Ex-Liverpool star hid painkillers in bag on pitch – 'they should have killed me'
Chris Kirkland was using more than six times the maximum dose of Tramadol every day to deal with the pressure of playing professional football – and says players are still taking the banned drug today
Posted Thursday, October 10, 2024 by Dailystar.co.uk
Former Liverpool goalkeeper Chris Kirkland has opened up on the horrific Tramadol drug addiction which took over his career and could have killed him.
In 2001, Kirkland, aged just 20, became Britain's most expensive keeper when joining Liverpool from Coventry City in a deal worth £6m. Starting as understudy to Anfield No.1 Jerzy Dudek, Kirkland was given his chance in the 2002-03 season after Polish stopper Dudek suffered a drop in form.
Ex-Liverpool and England goalkeeper Chris Kirkland has his own mental health initiative 'Make Talk Your Goal,' at Edge Hill University in Ormskirk, Lancashire
A long-standing back injury eventually sidelined him and saw his Anfield and England career hit the buffers. His back complaint was just one in a long list of "freak injuries" as Kirkland calls them, from broken fingers to a broken wrist and a lacerated kidney – and it was also the one which eventually led to his Tramadol addiction.
For the six years after leaving Liverpool, Kirkland bounced around various clubs with loan spells at West Brom and Wigan, to a permanent deal with the Latics before more loans to Leicester and Doncaster. It was his move to Sheffield Wednesday in 2012, though, which sparked the increase in his use of pills.
The recurrence of his back injury just days before the season opener saw Kirkland decide to self-medicate with Tramadol, which he had been prescribed before for the same injury. But the pressure of another injury also increased his anxiety about missing games – and he was soon taking the pills for the mental side of things, rather than the physical.
"My problem was being away from home,” he told the Athletic. “I was missing everything: picking my daughter up from school, watching her school plays, walking my dogs in the afternoon. All the stuff that was part of my routine when I was at Liverpool and Wigan was gone.
"I started leaving at 5.45am and getting to the training ground hours before everyone else. I got really anxious about it, so I started taking more tablets for the anxiety. I was on a slippery slope.
“Tramadol is meant to be a maximum of 400mg a day. I got to the point where I was taking 2,500mg a day. I was taking them out on to the pitch in my goalie bag. It wasn’t for the pain. It was because I was addicted. They were the first thing I thought about when I woke up and the last thing I thought about at night.”
######
TASKS:
**A.** Answer these from the Chris Kirkland article:
(i) From which club did Kirkland join Liverpool, and how much was the deal worth?
(ii) Which club did he move to in 2012?
(iii) According to Kirkland, what is the maximum daily dose of Tramadol, and how much was he taking at his worst?
**B.** Please write the next part of the article on Chris Kirkland's Tramadol addiction, starting after its final quoted sentence.
######
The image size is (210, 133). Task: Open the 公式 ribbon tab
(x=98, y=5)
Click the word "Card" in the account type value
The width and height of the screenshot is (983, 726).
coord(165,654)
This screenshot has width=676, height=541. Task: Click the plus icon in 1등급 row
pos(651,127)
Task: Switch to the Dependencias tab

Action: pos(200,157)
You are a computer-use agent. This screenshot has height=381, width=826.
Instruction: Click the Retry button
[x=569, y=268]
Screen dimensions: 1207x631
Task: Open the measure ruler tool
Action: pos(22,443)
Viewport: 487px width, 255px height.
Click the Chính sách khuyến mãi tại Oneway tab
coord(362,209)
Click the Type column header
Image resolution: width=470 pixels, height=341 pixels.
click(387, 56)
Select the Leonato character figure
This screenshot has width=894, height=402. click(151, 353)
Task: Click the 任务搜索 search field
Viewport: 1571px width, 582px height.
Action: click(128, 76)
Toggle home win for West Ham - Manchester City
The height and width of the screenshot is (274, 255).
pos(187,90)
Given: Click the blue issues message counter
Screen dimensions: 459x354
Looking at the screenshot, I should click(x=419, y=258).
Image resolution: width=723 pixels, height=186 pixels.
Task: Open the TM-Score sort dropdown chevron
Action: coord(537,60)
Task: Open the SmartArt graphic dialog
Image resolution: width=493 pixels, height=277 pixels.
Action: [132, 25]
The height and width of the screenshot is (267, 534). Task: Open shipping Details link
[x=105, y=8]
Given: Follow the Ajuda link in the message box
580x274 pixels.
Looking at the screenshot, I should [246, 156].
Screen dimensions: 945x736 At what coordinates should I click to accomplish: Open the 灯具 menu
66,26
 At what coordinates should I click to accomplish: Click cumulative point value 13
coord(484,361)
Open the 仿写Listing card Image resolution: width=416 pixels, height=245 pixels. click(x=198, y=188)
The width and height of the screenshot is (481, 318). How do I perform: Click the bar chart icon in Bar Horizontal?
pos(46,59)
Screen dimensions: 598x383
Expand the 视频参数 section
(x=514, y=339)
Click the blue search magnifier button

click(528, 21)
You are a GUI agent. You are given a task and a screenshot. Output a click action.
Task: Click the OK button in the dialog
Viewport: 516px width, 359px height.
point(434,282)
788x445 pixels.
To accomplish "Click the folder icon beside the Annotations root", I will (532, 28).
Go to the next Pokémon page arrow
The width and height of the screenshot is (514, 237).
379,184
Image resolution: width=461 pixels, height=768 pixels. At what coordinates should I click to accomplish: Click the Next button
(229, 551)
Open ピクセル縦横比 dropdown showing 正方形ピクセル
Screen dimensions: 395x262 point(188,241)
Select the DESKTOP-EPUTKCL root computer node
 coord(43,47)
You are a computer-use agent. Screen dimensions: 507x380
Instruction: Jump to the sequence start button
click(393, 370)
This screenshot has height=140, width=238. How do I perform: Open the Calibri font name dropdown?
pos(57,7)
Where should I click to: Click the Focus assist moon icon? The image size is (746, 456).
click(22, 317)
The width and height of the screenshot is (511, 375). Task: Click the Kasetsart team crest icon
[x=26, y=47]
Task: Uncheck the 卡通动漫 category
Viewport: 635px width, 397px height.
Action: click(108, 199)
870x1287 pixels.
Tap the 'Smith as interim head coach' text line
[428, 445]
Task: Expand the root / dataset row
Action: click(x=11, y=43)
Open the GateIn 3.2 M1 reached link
######
TASK RESULTS:
**A.**
(i) Coventry City, in a deal worth £6m.
(ii) Sheffield Wednesday.
(iii) The maximum is 400mg a day, and he was taking 2,500mg a day.

**B.**
Kirkland kept the medical team at Sheffield Wednesday – and even his wife – in the dark about his problems, using the internet to get hold of the tablets he felt he needed which are now on the World Anti-Doping Agency (WADA) banned list.
“They’re not performance-enhancing," Kirkland said. "They’re not going to turn you into Superman or make you save every shot that comes in. They’re dangerous. That’s the issue. I was fainting, heart palpitations, hallucinations, violently ill. They can kill you. They should have killed me. They nearly did."
Kirkland said his addiction got "worse and worse" and eventually he didn't even want to play football. A spell at Preston after losing his starting place at Sheffield Wednesday was meant to be his last. But he decided to join Bury who had just reached League One and it was a training camp in Portugal which saw his addiction escalate to the point of becoming life-threatening.
After a poor first day of camp, Kirkland says he "took loads of tablets and they obviously sent me mad”, to the point where he was on top of the apartment block, in tears, thinking about taking his own life. "Enough,” he says. “I was going to jump off.”
A last-minute call to his wife, who convinced him to get help, saved his life. With a spell in rehab after some time away from the game, Kirkland is now in a better place, having had a relapse during the Covid pandemic where he was once again ordering and taking unknown pills bought off the internet which left him disorientated and "not knowing who I was".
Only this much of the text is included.